Six Top tips on writing characters

August 31, 2015 | By | 1 Reply More

Dinah Jefferies 002(1)I had to cut 49,000 words from the 100,000 word manuscript of my third book, The Silk Shop in Hanoi. Of my two point of view characters, one wasn’t working. I tinkered, I edited, I tore my hair, and yes, I swore, but the character was still wrong and had to go. It was heartbreaking and added over three months of re-writing to the time I’d already devoted to the manuscript. The good news is that I learnt so much more about my characters because of it. Not that I’d want to have to do that again. Ever! But it made me think about what makes a great character.

What comes first? Plot or character? It turned out my character didn’t work because my plot (and plot structure) was skewed. It’s fashionable to say characters before plot, but I was at the Cheltenham Literature Festival in 2014 listening to Sarah Waters speak about this. She’s the writer with more novels turned into film or TV dramas than any other female British author.

She sees herself as a storyteller first and foremost and, while her characters are absolutely vital ( and quite wonderful!) plot comes first. This is how I work too. My tip isn’t that you do what I do, but that you discover what works for you. Believable engaging characters are essential and many authors write detailed bios for each one. I don’t. I find it deadly boring. I need to understand my characters by telling their story. I will have thought about who they are, but for me it’s only when they start doing stuff that I get the real clues. If bios help you, then write them. They aren’t compulsory.

▶ Data excerpts
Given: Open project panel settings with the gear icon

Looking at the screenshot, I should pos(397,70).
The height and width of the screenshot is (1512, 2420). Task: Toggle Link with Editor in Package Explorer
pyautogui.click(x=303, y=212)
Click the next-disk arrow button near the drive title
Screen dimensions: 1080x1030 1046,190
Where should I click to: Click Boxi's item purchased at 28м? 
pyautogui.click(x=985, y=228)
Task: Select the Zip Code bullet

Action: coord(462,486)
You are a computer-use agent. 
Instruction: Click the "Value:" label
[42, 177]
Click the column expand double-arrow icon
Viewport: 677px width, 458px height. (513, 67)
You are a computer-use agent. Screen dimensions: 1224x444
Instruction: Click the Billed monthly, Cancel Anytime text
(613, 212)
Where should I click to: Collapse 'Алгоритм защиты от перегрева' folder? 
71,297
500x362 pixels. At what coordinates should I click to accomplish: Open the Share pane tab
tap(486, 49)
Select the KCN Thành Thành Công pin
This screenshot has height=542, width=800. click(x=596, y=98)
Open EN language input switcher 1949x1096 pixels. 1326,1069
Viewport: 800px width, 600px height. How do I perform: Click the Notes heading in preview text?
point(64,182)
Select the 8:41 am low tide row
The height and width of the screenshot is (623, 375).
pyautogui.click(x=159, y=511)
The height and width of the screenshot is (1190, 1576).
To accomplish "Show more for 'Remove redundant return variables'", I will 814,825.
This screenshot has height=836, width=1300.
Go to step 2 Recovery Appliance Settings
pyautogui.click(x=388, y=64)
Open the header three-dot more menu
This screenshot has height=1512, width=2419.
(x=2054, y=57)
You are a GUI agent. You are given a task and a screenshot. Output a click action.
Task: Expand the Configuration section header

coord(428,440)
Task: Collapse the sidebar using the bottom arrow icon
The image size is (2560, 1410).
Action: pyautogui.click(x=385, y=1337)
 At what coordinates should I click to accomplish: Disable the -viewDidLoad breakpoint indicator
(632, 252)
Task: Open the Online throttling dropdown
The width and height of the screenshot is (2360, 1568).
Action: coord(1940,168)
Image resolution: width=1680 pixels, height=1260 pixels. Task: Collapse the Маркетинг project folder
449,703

▶ To be done
1. In the post on writing characters:
(a) How many words did the writer have to cut from the manuscript of the third book?
(b) At which event in 2014 did the writer hear Sarah Waters speak?
(c) What does the writer find deadly boring?
2. Can you print the part of the post on writing characters that opens with the words containing "What comes first?" and closes with "female British author."?
3. In the post on writing characters, what did the writer do while trying to fix the point of view character that wasn't working? List every action named.
The lines play no part in what is asked here.

▶ Answers to the exercises
1.
(a) 49,000 words
(b) The Cheltenham Literature Festival
(c) Writing detailed bios for each character

2.
What comes first? Plot or character? It turned out my character didn’t work because my plot (and plot structure) was skewed. It’s fashionable to say characters before plot, but I was at the Cheltenham Literature Festival in 2014 listening to Sarah Waters speak about this. She’s the writer with more novels turned into film or TV dramas than any other female British author.

3.
- Tinkered
- Edited
- Tore their hair
- Swore